Wie können Eltern ihr Kind emotional auf die Schule vorbereiten?
„Jetzt bist Du groß, der Ernst des Lebens beginnt!“ Ältere Generationen werden diesen Spruch oder ähnliche Aussagen kennen. Aber, so Brigitte Kleine-Harmeyer: „Das klingt ja wie eine Drohung!“ Das Kind, je nach Naturell, ist vielleicht ohnehin verunsichert. Es weiß ja nicht so genau, was in der Schule auf es zukommt.

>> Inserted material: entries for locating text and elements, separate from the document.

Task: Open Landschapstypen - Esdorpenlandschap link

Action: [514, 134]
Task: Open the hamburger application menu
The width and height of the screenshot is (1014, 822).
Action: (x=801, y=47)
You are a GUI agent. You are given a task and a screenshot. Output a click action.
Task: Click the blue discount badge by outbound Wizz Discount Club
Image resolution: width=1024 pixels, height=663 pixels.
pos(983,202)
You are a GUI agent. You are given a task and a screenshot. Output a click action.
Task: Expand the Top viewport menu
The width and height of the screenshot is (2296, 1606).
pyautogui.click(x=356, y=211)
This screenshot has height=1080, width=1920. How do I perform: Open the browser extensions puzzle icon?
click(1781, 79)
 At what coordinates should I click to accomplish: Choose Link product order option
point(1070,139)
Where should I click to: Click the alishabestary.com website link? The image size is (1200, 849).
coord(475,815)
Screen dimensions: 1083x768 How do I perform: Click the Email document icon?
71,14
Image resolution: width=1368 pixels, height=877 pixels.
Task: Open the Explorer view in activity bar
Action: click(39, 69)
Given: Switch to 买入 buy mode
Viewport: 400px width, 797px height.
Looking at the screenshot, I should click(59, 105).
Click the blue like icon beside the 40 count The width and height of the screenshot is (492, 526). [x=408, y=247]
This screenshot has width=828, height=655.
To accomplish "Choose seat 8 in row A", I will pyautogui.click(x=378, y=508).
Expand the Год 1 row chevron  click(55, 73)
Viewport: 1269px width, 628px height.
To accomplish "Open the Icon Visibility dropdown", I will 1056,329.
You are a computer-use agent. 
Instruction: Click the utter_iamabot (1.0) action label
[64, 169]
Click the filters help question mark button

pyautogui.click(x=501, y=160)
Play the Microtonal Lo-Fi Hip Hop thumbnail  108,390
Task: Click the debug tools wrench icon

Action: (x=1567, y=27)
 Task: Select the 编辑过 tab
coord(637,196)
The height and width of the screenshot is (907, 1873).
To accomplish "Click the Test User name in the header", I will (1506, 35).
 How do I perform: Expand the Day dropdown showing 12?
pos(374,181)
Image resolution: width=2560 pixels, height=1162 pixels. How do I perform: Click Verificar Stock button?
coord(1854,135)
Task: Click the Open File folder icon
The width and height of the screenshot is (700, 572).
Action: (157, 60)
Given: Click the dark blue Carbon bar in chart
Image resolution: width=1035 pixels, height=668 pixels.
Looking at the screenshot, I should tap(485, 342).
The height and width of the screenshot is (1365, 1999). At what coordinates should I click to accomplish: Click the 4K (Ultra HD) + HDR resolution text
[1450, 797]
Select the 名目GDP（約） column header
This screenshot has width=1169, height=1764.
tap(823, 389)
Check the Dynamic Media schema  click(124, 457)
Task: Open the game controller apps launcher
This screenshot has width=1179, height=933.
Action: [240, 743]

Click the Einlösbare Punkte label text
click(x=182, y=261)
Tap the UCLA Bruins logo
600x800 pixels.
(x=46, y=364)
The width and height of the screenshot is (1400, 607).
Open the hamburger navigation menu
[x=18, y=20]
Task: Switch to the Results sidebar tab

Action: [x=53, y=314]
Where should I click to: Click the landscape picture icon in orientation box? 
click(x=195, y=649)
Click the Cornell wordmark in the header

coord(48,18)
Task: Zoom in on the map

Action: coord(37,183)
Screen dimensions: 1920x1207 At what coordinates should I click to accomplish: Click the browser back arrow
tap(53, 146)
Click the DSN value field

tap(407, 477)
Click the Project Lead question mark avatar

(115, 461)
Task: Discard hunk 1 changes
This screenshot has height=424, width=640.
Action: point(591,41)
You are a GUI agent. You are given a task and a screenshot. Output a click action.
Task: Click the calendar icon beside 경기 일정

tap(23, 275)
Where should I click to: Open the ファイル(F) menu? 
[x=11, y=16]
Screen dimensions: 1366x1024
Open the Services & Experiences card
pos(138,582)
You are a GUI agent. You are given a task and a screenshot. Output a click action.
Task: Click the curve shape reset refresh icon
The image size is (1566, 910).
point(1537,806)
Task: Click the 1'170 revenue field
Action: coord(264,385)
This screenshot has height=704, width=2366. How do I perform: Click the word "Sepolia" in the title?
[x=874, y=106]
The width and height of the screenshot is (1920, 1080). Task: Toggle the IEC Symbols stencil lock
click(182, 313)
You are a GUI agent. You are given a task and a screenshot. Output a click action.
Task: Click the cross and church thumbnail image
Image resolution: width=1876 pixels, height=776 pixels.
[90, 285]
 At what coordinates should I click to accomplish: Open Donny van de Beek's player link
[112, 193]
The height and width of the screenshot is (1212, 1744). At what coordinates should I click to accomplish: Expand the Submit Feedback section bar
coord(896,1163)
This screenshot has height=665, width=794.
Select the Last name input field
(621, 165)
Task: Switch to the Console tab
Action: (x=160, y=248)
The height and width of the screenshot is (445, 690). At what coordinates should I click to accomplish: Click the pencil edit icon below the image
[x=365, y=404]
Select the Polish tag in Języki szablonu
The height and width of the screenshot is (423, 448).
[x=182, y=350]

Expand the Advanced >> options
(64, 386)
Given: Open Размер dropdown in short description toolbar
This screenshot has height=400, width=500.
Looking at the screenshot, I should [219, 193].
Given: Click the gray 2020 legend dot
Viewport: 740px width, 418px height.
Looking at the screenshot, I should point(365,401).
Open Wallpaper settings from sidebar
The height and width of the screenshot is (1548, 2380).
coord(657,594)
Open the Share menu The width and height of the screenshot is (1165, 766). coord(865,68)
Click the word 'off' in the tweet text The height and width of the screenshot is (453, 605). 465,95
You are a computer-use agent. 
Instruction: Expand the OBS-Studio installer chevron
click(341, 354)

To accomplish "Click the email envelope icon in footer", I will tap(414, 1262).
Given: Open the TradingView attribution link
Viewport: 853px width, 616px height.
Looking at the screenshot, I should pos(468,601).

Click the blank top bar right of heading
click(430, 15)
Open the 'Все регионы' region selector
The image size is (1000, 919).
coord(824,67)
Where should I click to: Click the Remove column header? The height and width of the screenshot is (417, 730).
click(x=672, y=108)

„Es ist wichtig, dass man als Unterstützer und Begleiter an der Seite des Kindes steht.“
Andere Gleichaltrige, neue erwachsene Gesichter, ein ungewohntes Umfeld, Anforderungen wie Stillsitzen und Aufpassen: So viel Unbekanntes stürmt auf ABC-Schützen ein. Für manche Mädchen und Jungen ein Abenteuer, für andere ein Angstfaktor. „Da ist es wichtig, dass man als Unterstützer und Begleiter an der Seite des Kindes steht“, betont Ina Alfs. Immer wieder fällt im Gespräch mit den Spezialistinnen das Wort „gemeinsam“.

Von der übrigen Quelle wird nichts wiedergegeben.